-- start Data for this task --

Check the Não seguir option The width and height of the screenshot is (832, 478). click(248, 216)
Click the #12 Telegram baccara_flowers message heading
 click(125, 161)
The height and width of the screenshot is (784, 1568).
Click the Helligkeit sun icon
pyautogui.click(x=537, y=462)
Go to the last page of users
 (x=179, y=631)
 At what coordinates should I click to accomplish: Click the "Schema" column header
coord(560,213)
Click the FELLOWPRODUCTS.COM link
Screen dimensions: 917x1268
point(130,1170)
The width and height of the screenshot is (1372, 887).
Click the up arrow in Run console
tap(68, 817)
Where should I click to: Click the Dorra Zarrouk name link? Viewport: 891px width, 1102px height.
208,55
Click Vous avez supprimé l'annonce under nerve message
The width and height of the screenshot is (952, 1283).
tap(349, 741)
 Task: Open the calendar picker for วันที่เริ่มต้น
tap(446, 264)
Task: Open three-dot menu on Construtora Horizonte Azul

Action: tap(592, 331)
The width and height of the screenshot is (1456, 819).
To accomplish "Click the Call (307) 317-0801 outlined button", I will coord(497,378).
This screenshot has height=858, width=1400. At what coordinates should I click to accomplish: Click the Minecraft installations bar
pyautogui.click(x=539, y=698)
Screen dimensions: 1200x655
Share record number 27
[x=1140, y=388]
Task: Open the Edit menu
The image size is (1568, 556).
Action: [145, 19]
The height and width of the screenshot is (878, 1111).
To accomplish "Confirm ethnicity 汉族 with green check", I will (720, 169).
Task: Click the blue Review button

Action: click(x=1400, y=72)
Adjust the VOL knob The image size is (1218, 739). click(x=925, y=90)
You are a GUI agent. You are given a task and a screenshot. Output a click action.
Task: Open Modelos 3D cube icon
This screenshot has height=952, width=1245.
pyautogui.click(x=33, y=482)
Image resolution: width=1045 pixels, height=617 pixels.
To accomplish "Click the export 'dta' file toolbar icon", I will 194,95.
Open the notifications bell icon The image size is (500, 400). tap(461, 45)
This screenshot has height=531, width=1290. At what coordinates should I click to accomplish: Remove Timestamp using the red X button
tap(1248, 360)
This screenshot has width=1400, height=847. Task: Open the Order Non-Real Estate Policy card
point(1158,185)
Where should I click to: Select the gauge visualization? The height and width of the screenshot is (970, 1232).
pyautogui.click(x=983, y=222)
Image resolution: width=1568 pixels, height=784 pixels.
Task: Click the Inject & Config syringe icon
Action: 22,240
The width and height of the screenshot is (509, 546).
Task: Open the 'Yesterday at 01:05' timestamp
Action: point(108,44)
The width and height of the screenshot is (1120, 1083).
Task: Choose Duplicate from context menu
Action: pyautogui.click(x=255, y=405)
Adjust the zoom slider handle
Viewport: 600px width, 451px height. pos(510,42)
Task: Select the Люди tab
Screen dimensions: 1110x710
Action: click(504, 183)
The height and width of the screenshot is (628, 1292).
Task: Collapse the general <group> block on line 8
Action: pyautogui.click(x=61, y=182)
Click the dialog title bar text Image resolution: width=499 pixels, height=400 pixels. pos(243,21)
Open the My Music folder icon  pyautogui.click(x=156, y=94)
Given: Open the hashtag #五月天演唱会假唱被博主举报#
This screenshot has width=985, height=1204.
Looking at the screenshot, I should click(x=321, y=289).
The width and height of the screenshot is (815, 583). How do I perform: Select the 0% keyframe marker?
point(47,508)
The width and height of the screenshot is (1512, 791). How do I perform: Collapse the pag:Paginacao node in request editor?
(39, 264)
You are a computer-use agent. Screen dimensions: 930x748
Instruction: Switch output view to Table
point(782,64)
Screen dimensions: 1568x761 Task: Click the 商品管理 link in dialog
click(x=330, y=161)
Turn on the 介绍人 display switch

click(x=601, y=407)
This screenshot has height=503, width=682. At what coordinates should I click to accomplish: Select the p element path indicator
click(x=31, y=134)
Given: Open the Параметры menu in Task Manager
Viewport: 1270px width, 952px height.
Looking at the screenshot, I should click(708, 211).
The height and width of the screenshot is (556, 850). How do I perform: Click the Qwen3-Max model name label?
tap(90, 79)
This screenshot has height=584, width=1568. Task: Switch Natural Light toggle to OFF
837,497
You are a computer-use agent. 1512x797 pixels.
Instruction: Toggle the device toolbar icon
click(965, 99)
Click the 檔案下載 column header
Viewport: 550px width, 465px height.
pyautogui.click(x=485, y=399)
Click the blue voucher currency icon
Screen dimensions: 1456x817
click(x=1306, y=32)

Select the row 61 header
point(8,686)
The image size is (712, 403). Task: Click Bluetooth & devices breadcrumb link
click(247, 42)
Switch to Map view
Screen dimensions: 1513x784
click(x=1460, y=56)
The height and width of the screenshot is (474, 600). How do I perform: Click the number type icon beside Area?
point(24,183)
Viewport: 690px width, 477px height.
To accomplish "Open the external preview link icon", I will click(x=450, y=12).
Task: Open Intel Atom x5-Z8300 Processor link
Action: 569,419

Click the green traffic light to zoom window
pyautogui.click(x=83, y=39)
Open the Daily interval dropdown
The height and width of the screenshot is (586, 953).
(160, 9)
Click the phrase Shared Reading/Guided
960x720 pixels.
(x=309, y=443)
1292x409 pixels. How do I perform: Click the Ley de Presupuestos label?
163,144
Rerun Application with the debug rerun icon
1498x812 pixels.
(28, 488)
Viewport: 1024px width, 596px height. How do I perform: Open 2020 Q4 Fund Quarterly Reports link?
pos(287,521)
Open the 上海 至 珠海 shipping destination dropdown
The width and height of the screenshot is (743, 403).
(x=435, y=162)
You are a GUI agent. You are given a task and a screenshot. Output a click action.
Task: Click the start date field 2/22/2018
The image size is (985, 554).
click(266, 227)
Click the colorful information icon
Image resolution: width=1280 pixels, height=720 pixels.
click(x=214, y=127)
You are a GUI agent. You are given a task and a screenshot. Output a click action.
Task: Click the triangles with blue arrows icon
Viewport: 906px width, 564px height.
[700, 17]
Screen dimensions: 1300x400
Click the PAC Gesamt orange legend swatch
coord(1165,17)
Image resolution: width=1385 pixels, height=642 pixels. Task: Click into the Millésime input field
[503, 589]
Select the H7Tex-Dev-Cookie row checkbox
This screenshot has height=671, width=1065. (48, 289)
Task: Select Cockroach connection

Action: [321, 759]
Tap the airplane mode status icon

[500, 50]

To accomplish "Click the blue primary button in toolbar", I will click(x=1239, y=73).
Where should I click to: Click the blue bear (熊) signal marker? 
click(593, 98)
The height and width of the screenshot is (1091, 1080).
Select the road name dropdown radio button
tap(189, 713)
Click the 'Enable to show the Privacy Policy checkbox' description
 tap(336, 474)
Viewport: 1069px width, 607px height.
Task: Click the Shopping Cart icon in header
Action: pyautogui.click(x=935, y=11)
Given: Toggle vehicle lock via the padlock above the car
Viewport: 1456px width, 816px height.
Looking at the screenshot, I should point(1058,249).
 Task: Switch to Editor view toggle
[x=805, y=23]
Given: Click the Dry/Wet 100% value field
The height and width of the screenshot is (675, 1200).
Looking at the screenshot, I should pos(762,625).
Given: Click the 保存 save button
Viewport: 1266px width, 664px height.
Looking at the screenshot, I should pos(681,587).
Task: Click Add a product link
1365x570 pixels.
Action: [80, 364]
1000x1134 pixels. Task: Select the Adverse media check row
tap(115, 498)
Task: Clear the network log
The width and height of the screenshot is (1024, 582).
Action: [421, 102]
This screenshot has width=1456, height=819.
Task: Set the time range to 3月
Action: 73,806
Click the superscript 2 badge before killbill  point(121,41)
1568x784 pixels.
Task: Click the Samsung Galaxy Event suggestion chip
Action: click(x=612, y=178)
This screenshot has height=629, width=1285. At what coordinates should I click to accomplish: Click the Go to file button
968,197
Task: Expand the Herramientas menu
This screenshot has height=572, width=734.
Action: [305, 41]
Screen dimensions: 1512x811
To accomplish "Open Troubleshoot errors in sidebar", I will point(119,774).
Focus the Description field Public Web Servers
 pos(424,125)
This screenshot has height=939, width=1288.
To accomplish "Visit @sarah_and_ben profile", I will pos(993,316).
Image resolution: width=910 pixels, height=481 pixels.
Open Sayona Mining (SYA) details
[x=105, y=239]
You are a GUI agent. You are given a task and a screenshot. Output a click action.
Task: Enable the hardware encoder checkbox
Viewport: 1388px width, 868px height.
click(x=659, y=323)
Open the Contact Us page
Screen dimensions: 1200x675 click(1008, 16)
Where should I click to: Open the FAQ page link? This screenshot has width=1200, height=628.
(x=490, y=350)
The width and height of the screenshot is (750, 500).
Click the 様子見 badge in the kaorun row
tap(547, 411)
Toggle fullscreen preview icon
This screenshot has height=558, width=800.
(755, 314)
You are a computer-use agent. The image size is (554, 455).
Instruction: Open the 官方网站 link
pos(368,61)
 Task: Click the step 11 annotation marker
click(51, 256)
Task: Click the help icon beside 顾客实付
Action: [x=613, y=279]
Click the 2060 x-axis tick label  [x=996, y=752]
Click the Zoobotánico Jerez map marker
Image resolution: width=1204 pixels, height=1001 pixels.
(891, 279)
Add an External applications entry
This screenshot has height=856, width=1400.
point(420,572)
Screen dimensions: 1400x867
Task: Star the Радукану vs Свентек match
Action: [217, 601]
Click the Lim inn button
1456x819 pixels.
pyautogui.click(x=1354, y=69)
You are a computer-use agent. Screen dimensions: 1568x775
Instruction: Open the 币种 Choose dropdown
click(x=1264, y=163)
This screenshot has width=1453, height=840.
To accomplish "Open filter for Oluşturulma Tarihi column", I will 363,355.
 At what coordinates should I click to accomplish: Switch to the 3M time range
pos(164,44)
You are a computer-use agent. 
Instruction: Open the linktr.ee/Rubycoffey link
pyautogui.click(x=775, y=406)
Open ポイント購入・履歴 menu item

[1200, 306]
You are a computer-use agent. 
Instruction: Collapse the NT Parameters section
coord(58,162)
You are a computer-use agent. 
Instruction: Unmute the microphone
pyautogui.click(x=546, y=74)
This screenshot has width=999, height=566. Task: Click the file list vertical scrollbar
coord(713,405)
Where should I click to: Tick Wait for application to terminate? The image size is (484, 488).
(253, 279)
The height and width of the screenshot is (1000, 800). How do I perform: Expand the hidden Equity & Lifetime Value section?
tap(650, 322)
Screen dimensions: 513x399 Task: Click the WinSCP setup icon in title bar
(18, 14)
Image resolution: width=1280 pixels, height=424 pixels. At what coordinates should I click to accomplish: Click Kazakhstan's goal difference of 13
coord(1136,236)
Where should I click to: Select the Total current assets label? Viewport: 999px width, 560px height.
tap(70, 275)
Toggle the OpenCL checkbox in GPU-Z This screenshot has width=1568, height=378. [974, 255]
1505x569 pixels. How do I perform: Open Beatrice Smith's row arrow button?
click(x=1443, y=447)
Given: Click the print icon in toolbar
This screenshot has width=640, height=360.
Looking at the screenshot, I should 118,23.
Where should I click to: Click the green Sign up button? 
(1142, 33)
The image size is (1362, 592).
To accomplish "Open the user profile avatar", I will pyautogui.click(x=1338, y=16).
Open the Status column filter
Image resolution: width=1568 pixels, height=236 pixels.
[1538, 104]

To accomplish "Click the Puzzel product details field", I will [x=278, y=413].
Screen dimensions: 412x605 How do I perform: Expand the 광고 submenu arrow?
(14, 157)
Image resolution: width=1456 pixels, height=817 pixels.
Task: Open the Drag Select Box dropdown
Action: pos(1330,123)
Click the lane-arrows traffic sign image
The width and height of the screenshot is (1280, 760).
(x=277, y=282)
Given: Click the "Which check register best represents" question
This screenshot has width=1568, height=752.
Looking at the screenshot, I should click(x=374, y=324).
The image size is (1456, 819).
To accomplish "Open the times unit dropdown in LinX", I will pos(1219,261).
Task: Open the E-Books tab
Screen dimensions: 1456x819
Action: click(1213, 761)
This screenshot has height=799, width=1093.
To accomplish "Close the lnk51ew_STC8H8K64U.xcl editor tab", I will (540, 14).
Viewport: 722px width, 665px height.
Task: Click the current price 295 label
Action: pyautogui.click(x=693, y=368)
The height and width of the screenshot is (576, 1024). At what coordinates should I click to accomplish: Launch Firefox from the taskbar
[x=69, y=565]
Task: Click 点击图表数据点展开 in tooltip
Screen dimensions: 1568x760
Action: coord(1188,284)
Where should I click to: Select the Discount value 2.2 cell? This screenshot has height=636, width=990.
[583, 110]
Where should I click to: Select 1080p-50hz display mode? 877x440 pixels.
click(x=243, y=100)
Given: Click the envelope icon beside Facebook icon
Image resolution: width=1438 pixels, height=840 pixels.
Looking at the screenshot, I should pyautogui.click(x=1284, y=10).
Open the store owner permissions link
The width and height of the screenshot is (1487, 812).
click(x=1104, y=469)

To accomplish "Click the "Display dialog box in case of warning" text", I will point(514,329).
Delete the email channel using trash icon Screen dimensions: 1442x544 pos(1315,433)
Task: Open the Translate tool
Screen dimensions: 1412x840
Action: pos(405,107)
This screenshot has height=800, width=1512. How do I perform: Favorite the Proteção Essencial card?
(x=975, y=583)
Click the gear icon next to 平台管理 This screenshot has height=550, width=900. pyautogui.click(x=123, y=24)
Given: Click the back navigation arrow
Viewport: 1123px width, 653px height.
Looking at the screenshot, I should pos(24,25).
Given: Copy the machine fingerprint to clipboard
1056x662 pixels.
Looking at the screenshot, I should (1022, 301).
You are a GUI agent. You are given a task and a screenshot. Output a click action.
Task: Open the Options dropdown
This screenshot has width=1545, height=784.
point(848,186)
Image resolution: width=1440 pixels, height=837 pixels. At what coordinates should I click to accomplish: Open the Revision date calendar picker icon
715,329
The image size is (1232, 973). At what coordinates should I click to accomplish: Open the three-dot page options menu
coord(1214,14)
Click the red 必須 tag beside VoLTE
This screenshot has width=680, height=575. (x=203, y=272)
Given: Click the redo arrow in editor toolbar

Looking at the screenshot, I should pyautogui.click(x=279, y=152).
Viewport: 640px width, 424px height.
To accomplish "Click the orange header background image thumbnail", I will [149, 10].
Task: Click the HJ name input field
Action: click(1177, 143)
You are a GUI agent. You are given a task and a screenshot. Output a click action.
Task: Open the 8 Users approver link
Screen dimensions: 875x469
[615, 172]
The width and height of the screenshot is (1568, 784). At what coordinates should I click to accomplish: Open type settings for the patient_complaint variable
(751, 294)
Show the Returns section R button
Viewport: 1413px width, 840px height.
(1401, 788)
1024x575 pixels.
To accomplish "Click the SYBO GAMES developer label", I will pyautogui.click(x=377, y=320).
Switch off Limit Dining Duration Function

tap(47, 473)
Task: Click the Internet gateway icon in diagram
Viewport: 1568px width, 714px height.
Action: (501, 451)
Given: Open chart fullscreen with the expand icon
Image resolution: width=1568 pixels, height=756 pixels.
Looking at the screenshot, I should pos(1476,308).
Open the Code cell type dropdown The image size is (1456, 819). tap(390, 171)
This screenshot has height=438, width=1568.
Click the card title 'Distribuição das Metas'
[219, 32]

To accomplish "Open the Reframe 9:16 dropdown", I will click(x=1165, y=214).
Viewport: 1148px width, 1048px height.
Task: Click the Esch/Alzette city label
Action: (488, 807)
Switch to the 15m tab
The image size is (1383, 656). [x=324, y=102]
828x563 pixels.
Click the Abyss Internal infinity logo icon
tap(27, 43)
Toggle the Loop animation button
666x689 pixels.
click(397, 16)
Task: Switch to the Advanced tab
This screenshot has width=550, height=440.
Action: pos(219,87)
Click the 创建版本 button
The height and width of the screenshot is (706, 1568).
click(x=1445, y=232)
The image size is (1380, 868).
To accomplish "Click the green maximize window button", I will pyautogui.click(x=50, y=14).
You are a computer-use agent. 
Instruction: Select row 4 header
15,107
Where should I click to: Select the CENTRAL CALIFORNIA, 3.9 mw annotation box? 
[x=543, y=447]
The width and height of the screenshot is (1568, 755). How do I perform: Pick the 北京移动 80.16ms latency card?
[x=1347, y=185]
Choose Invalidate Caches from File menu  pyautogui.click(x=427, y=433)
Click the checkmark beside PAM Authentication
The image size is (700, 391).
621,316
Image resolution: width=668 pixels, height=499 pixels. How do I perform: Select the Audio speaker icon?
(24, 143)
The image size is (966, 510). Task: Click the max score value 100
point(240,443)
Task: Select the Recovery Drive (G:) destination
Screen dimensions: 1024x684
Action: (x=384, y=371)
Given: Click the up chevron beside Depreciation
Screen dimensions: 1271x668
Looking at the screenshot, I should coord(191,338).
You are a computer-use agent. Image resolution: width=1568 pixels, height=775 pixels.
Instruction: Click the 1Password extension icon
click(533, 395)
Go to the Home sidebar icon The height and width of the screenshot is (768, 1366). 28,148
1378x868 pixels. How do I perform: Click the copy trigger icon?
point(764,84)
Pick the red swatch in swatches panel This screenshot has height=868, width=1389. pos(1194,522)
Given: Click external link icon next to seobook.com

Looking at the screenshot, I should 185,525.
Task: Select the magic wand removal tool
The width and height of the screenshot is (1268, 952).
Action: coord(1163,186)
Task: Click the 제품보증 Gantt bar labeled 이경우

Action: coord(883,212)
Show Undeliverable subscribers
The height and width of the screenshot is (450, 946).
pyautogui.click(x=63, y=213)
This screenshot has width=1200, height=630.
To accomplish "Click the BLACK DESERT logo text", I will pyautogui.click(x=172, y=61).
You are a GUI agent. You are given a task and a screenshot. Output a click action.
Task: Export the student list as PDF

-- end Data for this task --

▸ Problem to solve:
Write out the material word for word, from its first line through the line containing "tap(349, 741)".

▸ Output for this task:
Check the Não seguir option The width and height of the screenshot is (832, 478). click(248, 216)
Click the #12 Telegram baccara_flowers message heading
 click(125, 161)
The height and width of the screenshot is (784, 1568).
Click the Helligkeit sun icon
pyautogui.click(x=537, y=462)
Go to the last page of users
 (x=179, y=631)
 At what coordinates should I click to accomplish: Click the "Schema" column header
coord(560,213)
Click the FELLOWPRODUCTS.COM link
Screen dimensions: 917x1268
point(130,1170)
The width and height of the screenshot is (1372, 887).
Click the up arrow in Run console
tap(68, 817)
Where should I click to: Click the Dorra Zarrouk name link? Viewport: 891px width, 1102px height.
208,55
Click Vous avez supprimé l'annonce under nerve message
The width and height of the screenshot is (952, 1283).
tap(349, 741)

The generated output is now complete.